Mit notariellem Vertrag übertrug die Großmutter ihrer minderjährigen Enkelin das Eigentum an einer Eigentumswohnung. Das Grundbuchamt hatte den Vollzug des Vertrags von der Genehmigung eines zu bestellenden Ergänzungspflegers abhängig gemacht. Dies zu Recht, da der Erwerb einer Eigentumswohnung auch im Wege der Schenkung für einen Minderjährigen nicht lediglich rechtlich vorteilhaft ist. Mit der geschenkten Eigentumswohnung erwirbt er nämlich nicht lediglich einen Vermögensgegenstand, sondern er wird auch Mitglied der Wohnungseigentümergemeinschaft. In dieser Funktion ist der Minderjährige nicht nur verpflichtet, sich entsprechend seinem Anteil an den Lasten des gemeinschaftlichen Eigentums zu beteiligen. Er hat vielmehr anteilig auch die Kosten der Instandhaltung, Instandsetzung, sonstigen Verwaltung und eines gemeinschaftlichen Gebrauchs des gemeinschaftlichen Eigentums zu tragen. Diese Kosten können ein je nach dem Alter und dem Zustand des Gebäudes, in dem sich die Eigentumswohnung befindet, ganz erhebliches Ausmaß annehmen. Hinzu kommt, dass der Minderjährige als Wohnungseigentümer nach § 10 Abs. 8 Satz 1 Halbs. 1 WEG infolge des Erwerbs der Eigentumswohnung kraft Gesetzes den Gläubigern der Wohnungseigentümergemeinschaft für Verbindlichkeiten haftet, die während seiner Zugehörigkeit zur Gemeinschaft entstehen oder während dieses Zeitraums fällig werden. Die Haftung ist zwar der Höhe nach auf einen Betrag begrenzt, der seinem Anteil am Gemeinschaftseigentum entspricht. In diesem Umfang haftet der Minderjährige aber nicht nur mit der ihm geschenkten Eigentumswohnung, sondern auch mit seinem übrigen Vermögen.

Grundsätzlich bedarf daher auch der schenkweise Erwerb einer Eigentumswohnung durch einen Minderjährigen nach § 107 BGB der Genehmigung des gesetzlichen Vertreters. Da ein Elternteil in gerader Linie mit der Großmutter verwandt ist, können die Eltern die erforderliche Genehmigung nicht erteilen.
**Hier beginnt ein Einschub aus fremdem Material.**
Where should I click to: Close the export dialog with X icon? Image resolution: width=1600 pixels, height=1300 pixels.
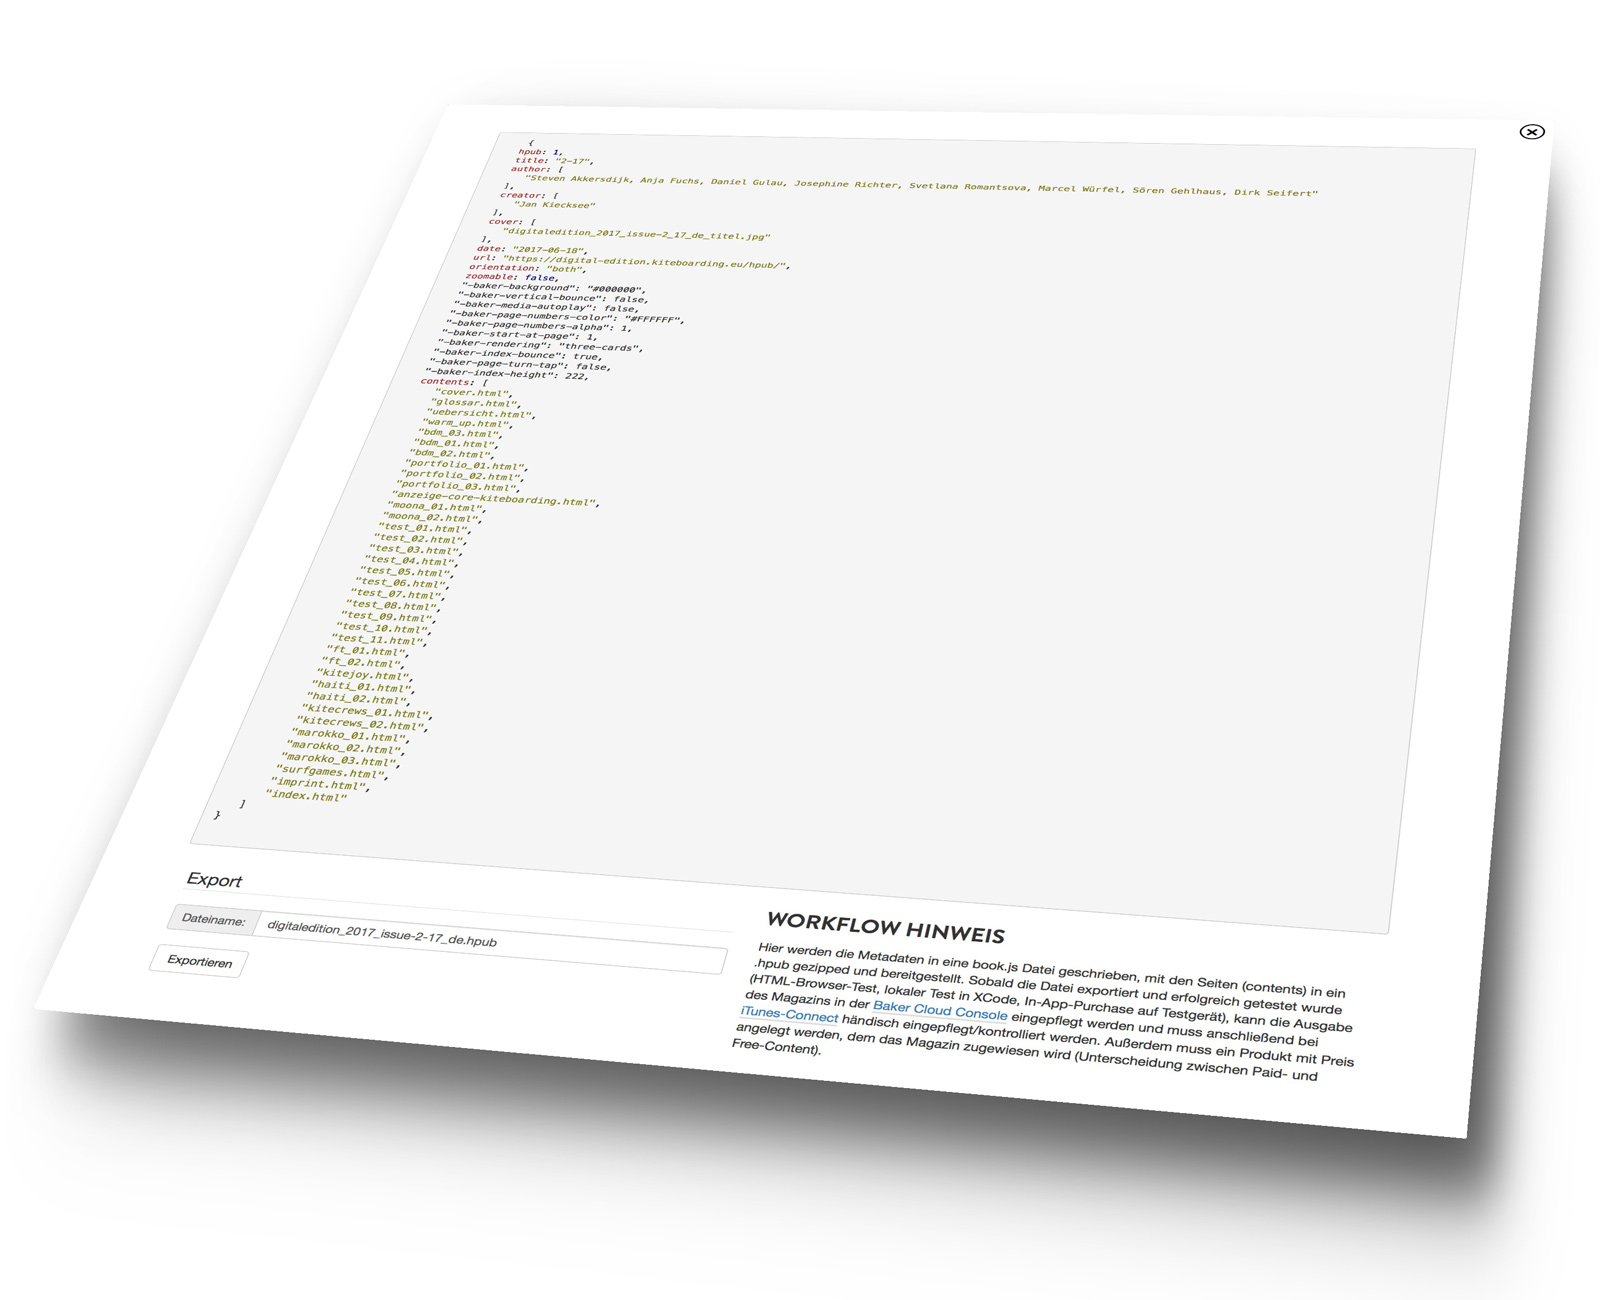tap(1531, 132)
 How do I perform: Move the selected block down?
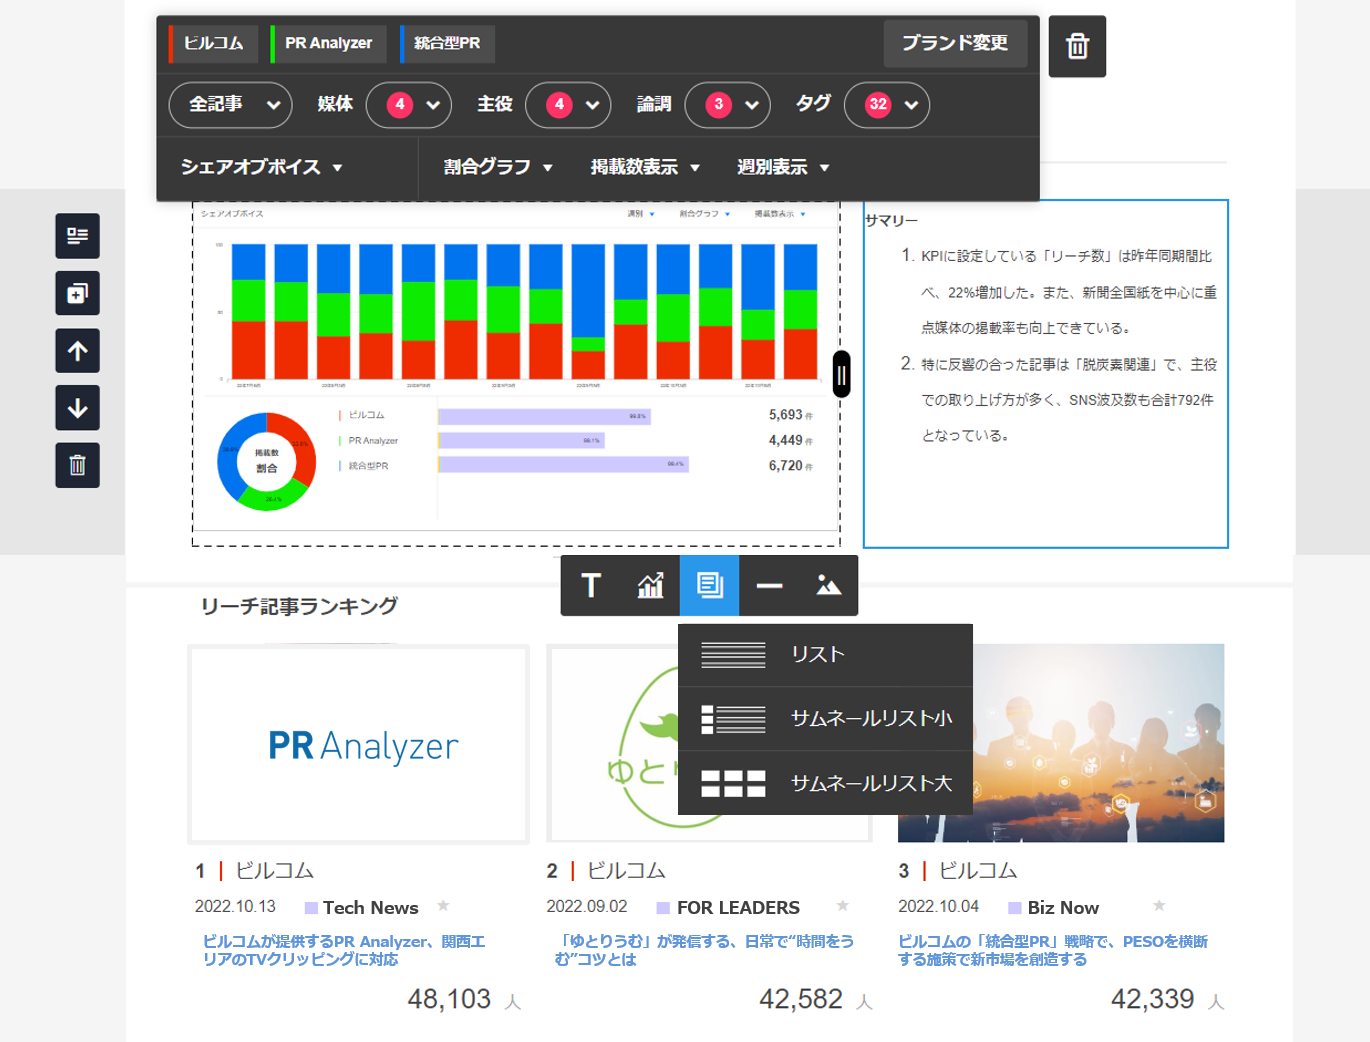77,408
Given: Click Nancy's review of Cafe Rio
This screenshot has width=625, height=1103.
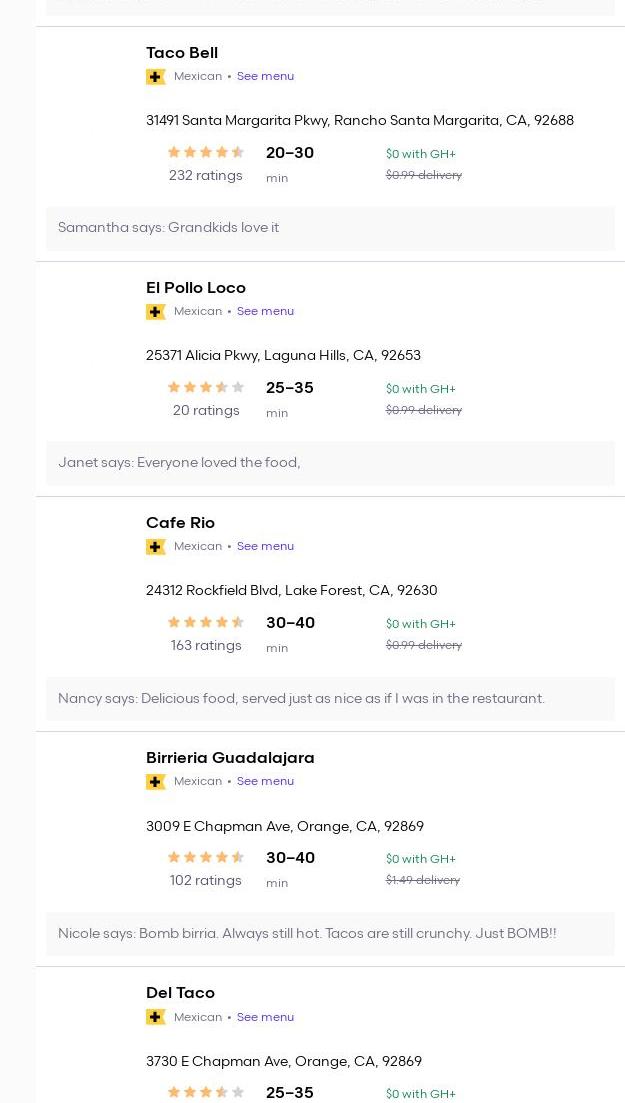Looking at the screenshot, I should pos(301,698).
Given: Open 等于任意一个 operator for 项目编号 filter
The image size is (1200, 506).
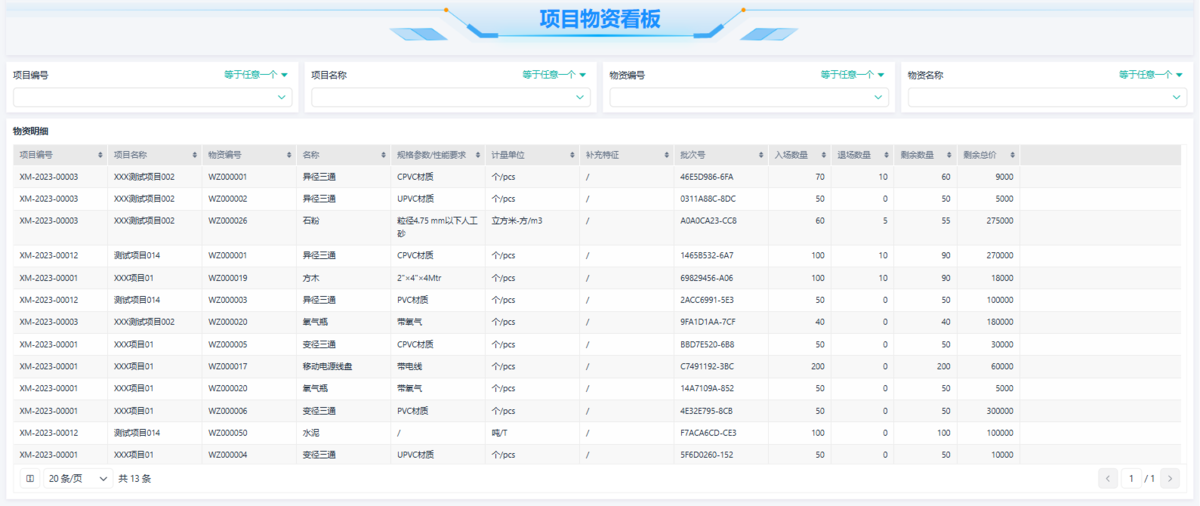Looking at the screenshot, I should pyautogui.click(x=256, y=75).
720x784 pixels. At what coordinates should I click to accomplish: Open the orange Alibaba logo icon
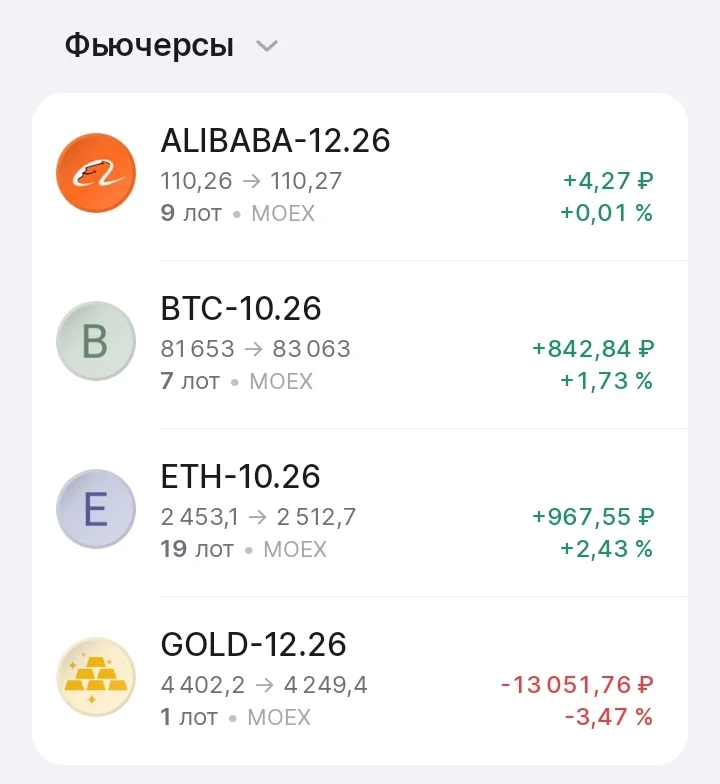point(96,173)
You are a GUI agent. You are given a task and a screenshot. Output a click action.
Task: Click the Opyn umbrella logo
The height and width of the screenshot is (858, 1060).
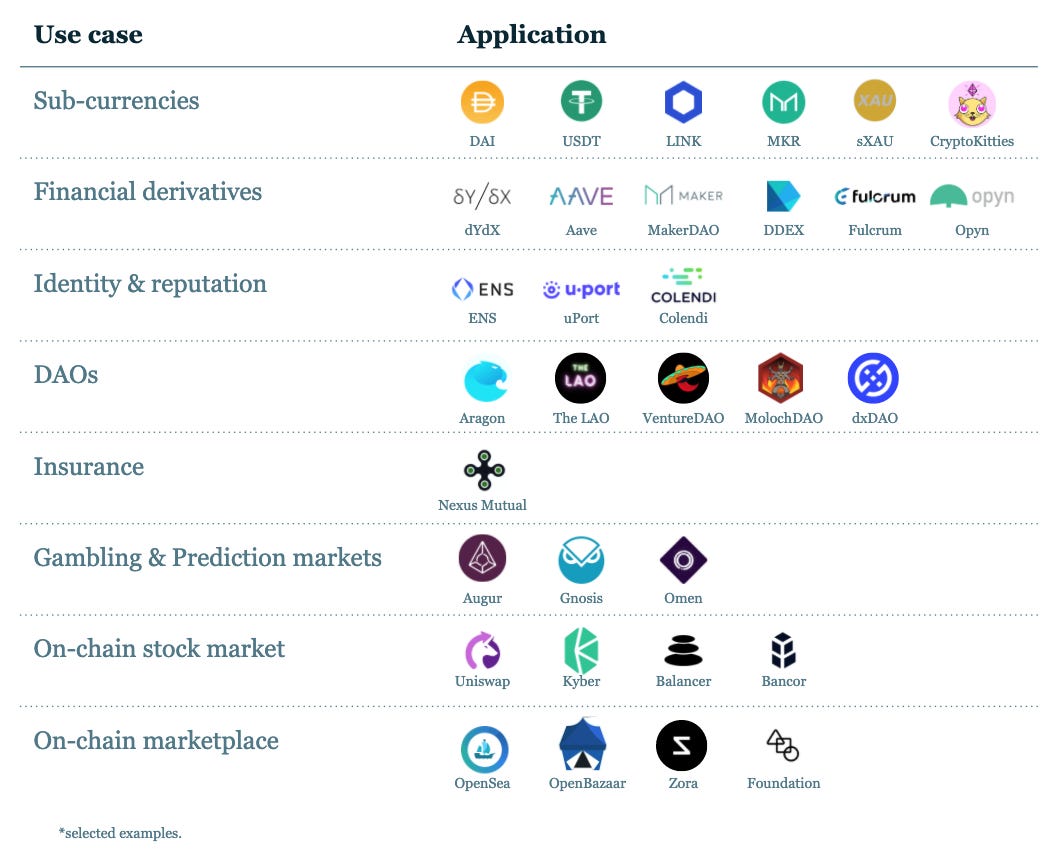(x=972, y=196)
Vielmehr ist in einem solchen Fall die Bestellung eines Ergänzungspflegers nach § 1909 BGB erforderlich.

 

Link zur Entscheidung

BGH, Beschluss vom 30.09.2010, V ZB 206/10BGH, Beschluss vom 30.9.2010 – , V ZB 206/10

Fazit:

Die Entscheidung bringt Rechtssicherheit und beendet den Streit mehrerer Obergerichte zu dieser rechtlich äußert relevanten Tematik. Eine Genehmigung der Auflassung auch durch das Familiengericht ist im Übrigen nicht erforderlich.